You pick scrypt for your hash function, because you think burning time and 
space adds to security. I do not. This is a place where gentlepersons can 
disagree, and I really don't expect to convince you that SHA-512 or Skein would 
be better options. I'm convinced that I know why you're doing it, and it would 
be a waste of both our times to go further. We just disagree.

At the end of it, it hardly matters because if an attacker wishes to construct 
a rainbow table, the correct way to do it is to assemble a list of likely 
passwords and just go from there. It will take longer if they use scrypt than 
with a real hash function, but once it's done it is done. They have the rainbow 
table.

This isn't a flaw, it just is. The goal of your system requires that you have a 
master secret. But security-wise, there's no win here other than burning some 
cycles in a way that the attacker can trivially replicate.

Security-wise, I'm quite certain that scrypt isn't nearly as secure as any real 
hash function you'd pick, but I'm just whining. We know that the security is 
password. If they pick puppies as their password, it really doesn't matter 
what hash function you run it through. Almost certainly, there is not enough 
security in their password to make it a difference what function you picked.

Let's call the parameters P for password and M for the master key.

(2) You take M and construct site-specific keys. We'll call the site name N, 
your counter C, and the site keys K_s.

You compute a given site-specific key, K_s, with:

K_s = SHA1(S + M + C), where + is the function that concatenates a null byte 
and then the second string.

Strictly speaking, you really ought to do it in the order K + C + S, because 
that's more collision-resistant. It's good practice when computing a keyed hash 
to hash the key first. In reality, it probably doesn't matter, but it *does* 
save you lots of debates with people like me.

You also want to hash in the length of S, too, because that's also more 
collision-resistent.

So you really want it to be K_s = SHA1(M + C + S.length + S), but that's the 
only real security problems I can see. The ordering is a nit, and omitting the 
length is only a problem if the hash function is broken. Speaking of which, why 
not use a non-broken hash function, like SHA256, or SHA512 or SHA512/160, if 
the output size matters to you? Given that you're using scrypt, why not use a 
better hash function, even if it is slower? But that's also a nit.

→ **GIVEN INFORMATION**:

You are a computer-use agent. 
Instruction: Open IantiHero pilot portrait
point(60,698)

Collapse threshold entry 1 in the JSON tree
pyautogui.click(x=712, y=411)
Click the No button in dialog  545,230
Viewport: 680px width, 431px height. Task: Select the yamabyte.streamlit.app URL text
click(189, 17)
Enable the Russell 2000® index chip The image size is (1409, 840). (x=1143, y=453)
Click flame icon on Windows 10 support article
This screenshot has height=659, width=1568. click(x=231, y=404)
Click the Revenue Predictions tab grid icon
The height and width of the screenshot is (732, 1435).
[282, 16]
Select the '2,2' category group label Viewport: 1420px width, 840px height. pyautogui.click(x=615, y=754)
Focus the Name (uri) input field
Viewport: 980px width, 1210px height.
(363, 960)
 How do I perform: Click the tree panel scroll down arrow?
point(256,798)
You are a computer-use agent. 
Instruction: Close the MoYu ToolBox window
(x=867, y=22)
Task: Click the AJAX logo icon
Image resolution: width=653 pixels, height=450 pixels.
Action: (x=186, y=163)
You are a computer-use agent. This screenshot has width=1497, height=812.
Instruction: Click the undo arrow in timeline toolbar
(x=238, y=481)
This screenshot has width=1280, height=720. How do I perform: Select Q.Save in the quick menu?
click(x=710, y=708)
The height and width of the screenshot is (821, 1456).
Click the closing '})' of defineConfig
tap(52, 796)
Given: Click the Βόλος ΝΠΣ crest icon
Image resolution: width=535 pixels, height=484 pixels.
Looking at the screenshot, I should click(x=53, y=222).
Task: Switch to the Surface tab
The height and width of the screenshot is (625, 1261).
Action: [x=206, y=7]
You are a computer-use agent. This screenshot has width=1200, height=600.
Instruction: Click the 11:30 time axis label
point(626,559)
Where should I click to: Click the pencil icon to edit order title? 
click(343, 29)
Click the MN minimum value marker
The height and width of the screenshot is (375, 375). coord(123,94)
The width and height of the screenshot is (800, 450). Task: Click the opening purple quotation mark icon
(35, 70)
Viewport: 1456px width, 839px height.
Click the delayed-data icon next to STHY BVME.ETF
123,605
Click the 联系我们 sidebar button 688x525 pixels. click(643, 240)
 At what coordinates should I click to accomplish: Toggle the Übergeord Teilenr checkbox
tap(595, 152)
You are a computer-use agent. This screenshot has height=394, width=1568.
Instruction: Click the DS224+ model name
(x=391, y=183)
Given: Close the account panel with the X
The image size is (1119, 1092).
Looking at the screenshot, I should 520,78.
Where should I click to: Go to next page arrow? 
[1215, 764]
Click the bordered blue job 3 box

→ **WHAT THE TASK ASKS**:
Return the stretch of the scrypt critique from "K_s = SHA1(S" through "people like me." word for word.

→ **RESULT FOR THIS TASK**:
K_s = SHA1(S + M + C), where + is the function that concatenates a null byte 
and then the second string.

Strictly speaking, you really ought to do it in the order K + C + S, because 
that's more collision-resistant. It's good practice when computing a keyed hash 
to hash the key first. In reality, it probably doesn't matter, but it *does* 
save you lots of debates with people like me.